### [REQUIREMENT]
State how many lines in the material below contain the string "size". Give only the number.

====== GIVEN RECORDS

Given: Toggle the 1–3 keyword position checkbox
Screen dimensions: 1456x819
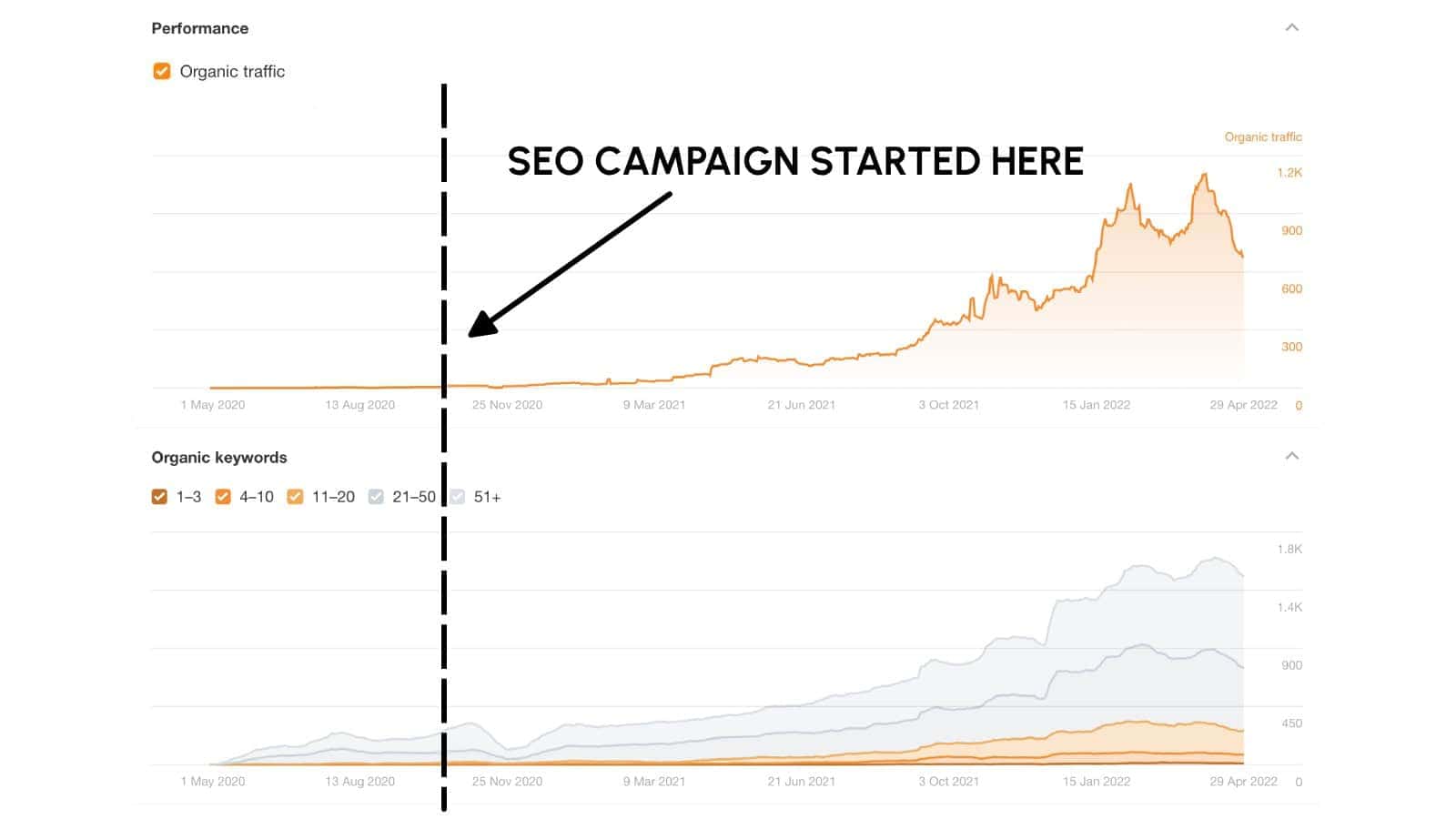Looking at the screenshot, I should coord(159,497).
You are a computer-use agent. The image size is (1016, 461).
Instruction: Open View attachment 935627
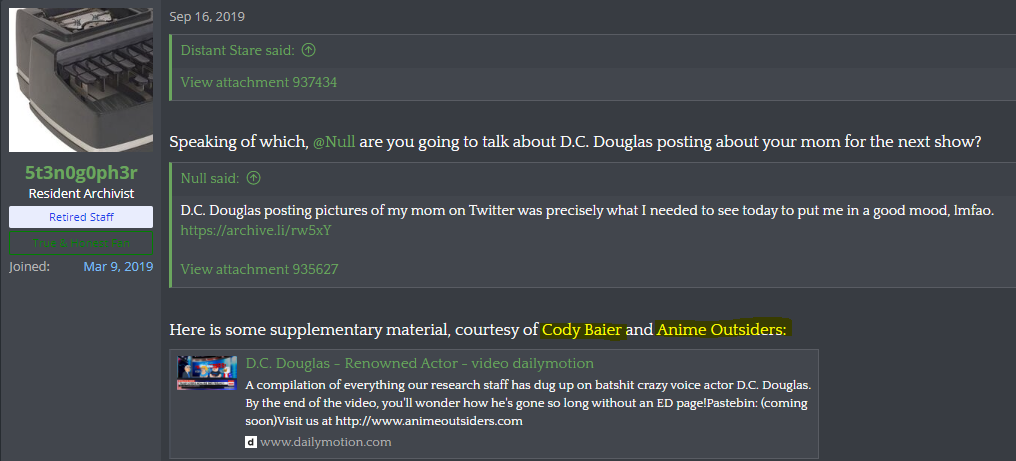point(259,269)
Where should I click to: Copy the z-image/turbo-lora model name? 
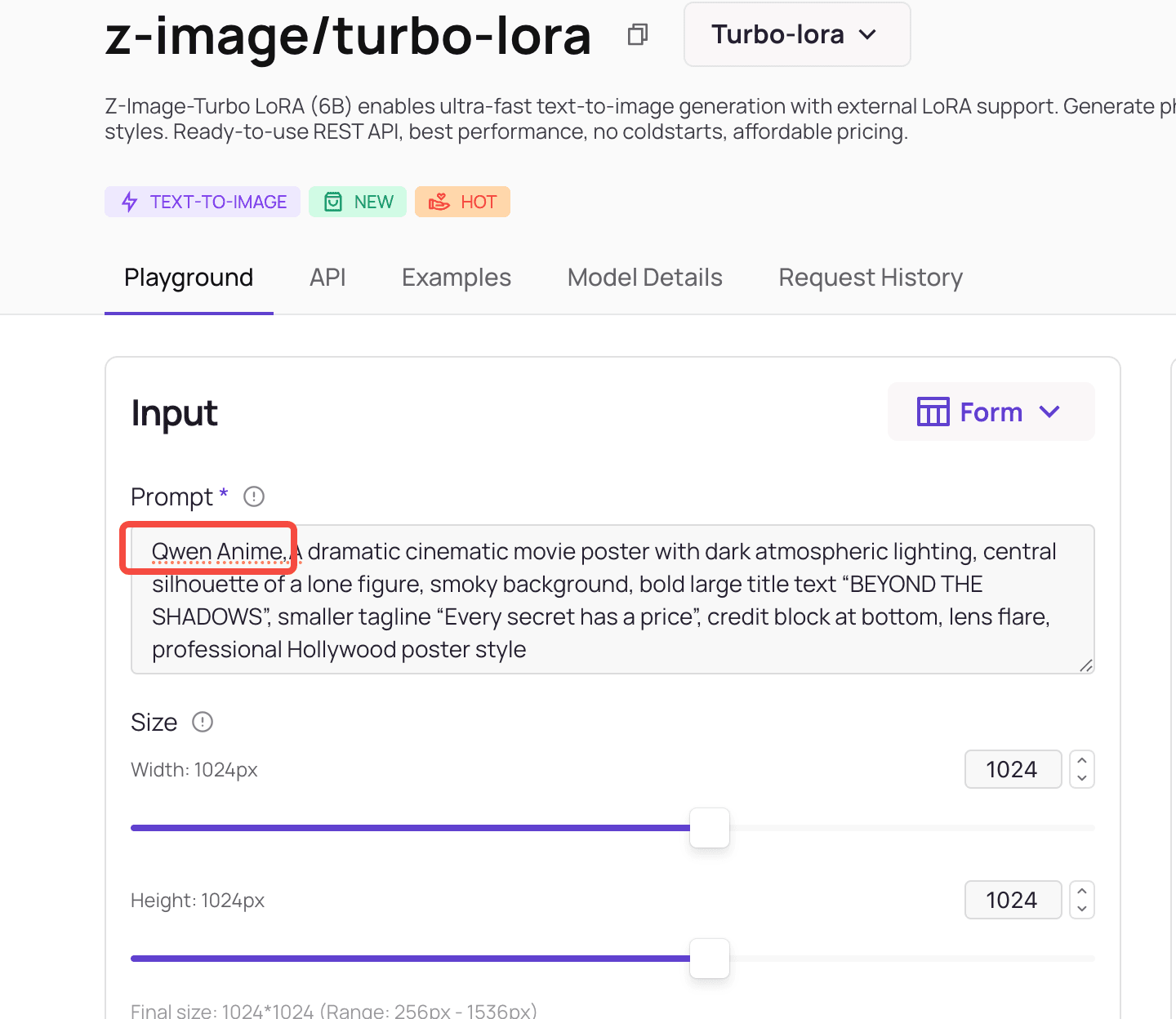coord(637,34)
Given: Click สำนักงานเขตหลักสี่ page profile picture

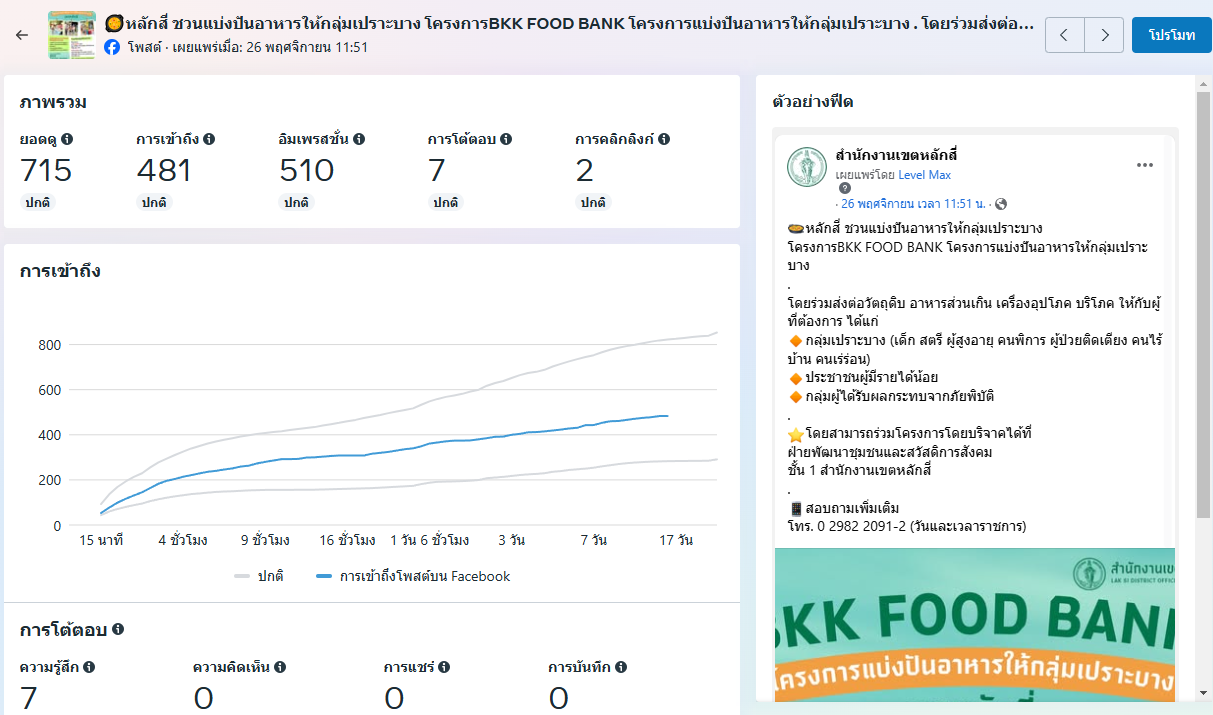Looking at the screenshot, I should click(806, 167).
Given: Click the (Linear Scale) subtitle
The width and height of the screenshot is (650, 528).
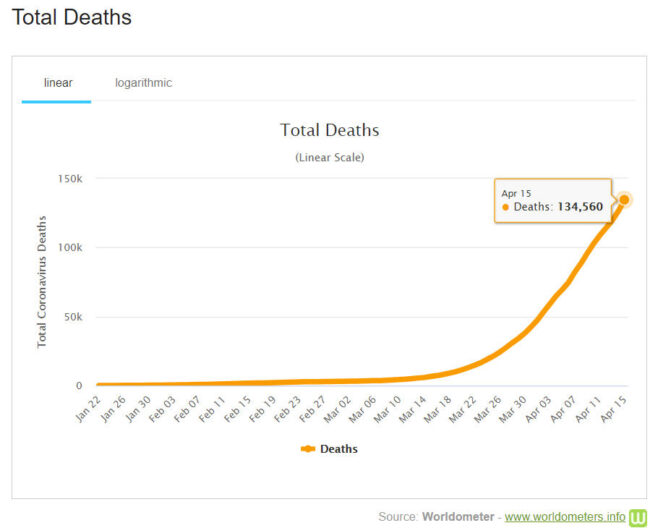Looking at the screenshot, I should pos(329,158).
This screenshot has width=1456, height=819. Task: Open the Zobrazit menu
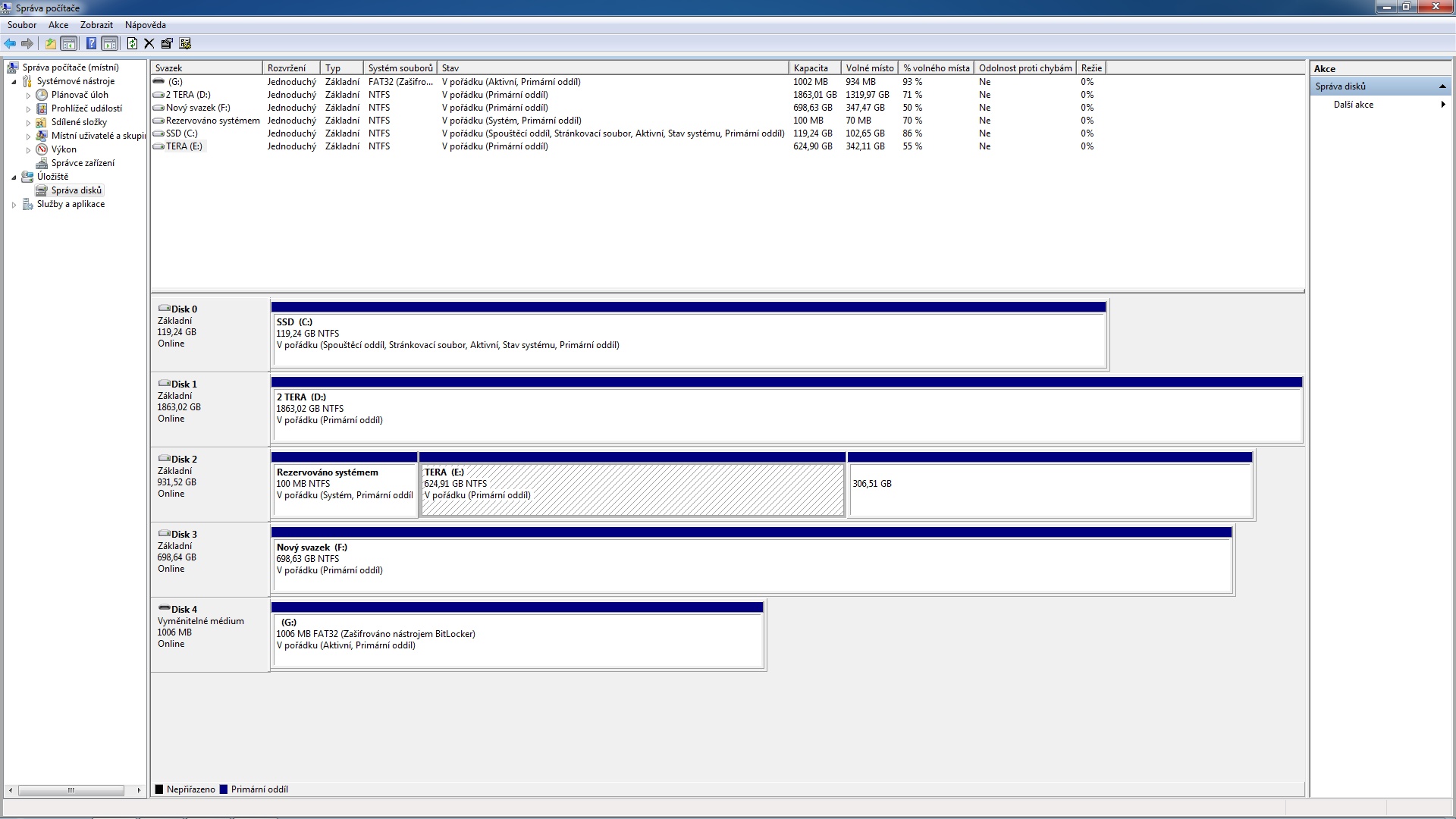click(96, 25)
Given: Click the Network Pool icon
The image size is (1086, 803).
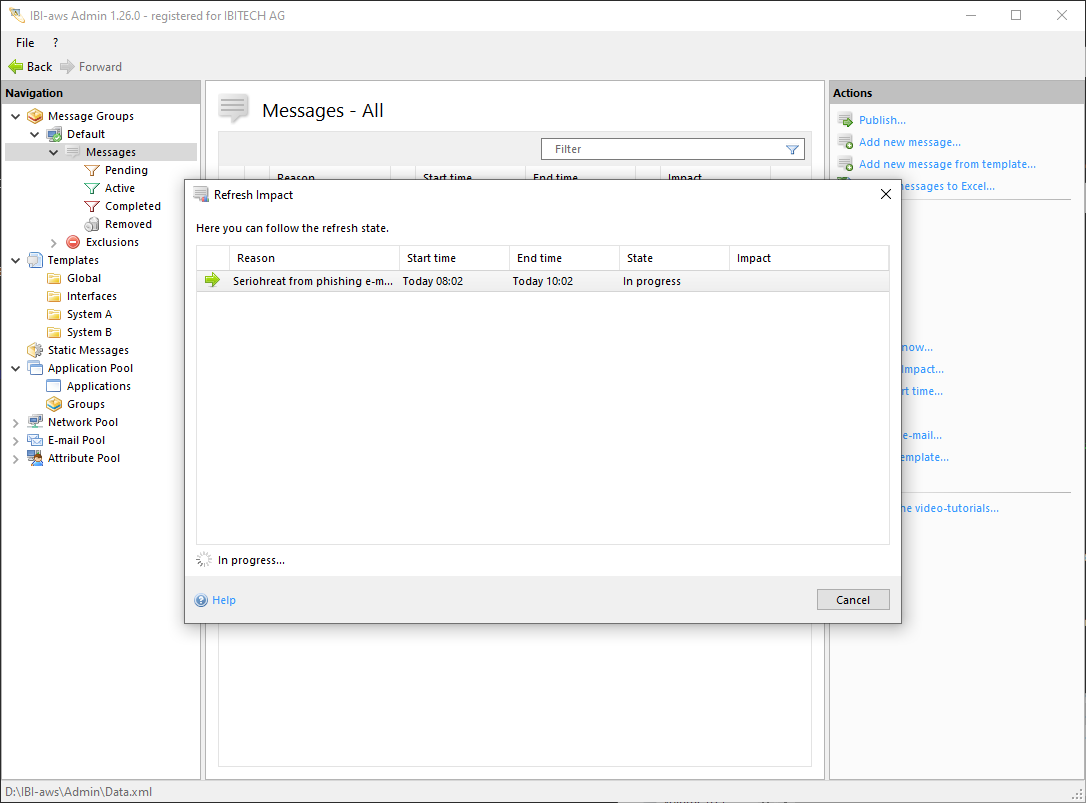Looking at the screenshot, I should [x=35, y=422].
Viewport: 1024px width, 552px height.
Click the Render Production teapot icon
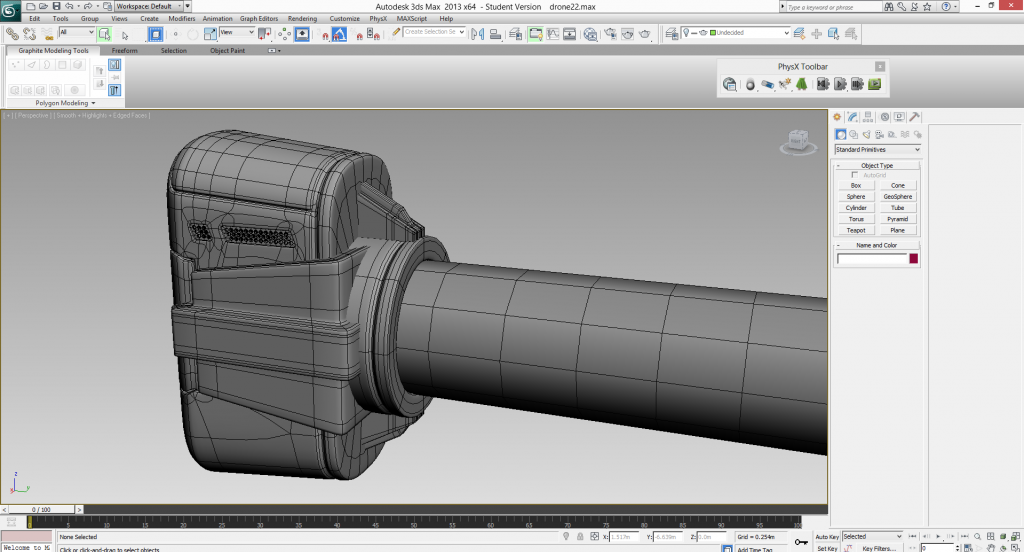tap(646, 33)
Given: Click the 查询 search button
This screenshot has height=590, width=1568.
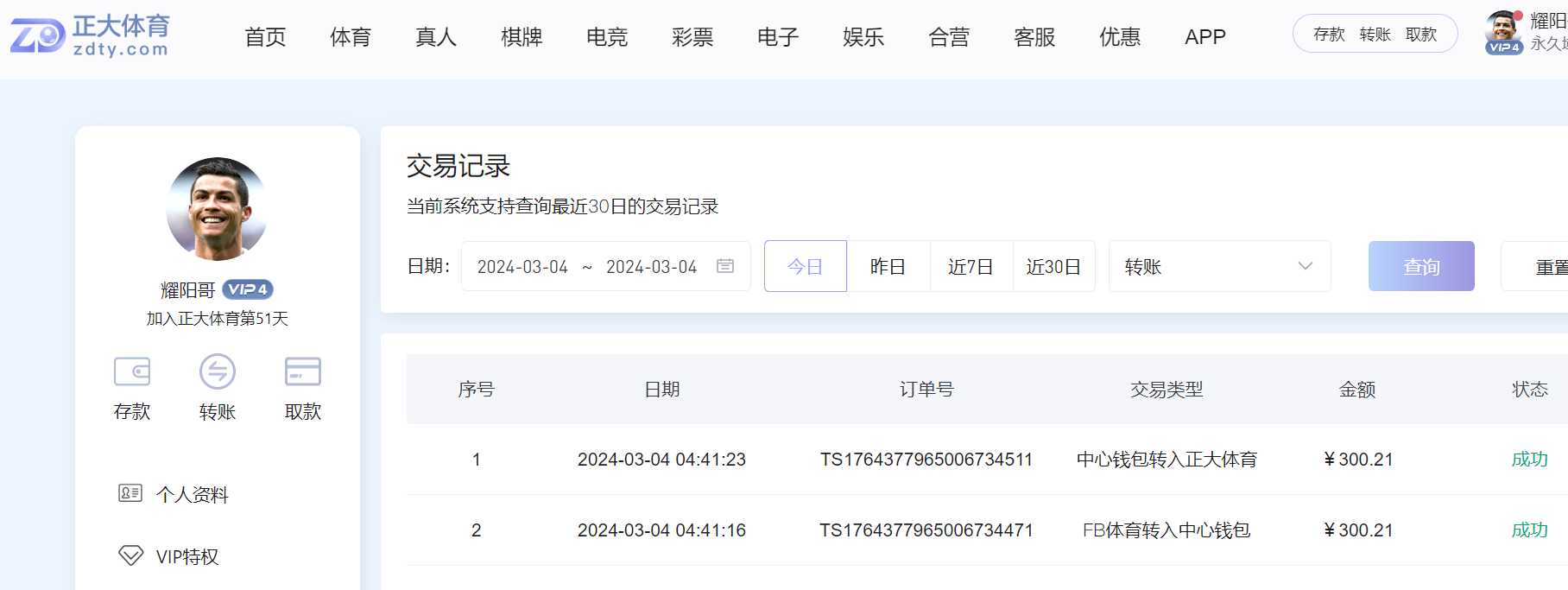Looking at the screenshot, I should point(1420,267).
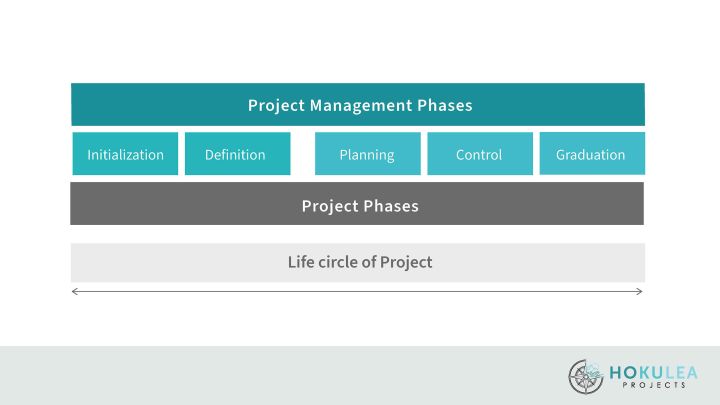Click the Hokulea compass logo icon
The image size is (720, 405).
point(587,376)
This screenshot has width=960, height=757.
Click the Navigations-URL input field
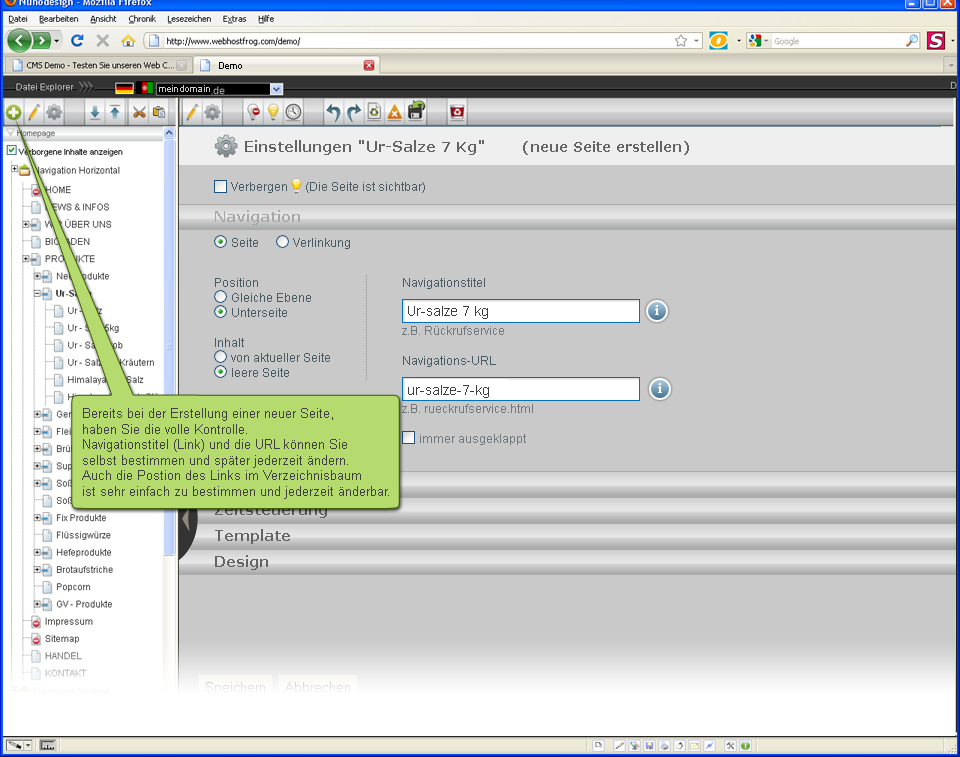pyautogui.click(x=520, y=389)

============

### [TASK RESPONSE]
3